■ What you have to do ■
Show every line in the entries below that contains the word "should", copying each such line in full.

■ Data ■

****

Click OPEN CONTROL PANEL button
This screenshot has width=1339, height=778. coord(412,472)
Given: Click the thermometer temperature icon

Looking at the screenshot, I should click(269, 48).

****

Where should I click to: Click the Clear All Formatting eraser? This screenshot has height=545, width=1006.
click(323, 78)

****

■ Exercise response ■
Looking at the screenshot, I should click(269, 48).
Where should I click to: Click the Clear All Formatting eraser? This screenshot has height=545, width=1006.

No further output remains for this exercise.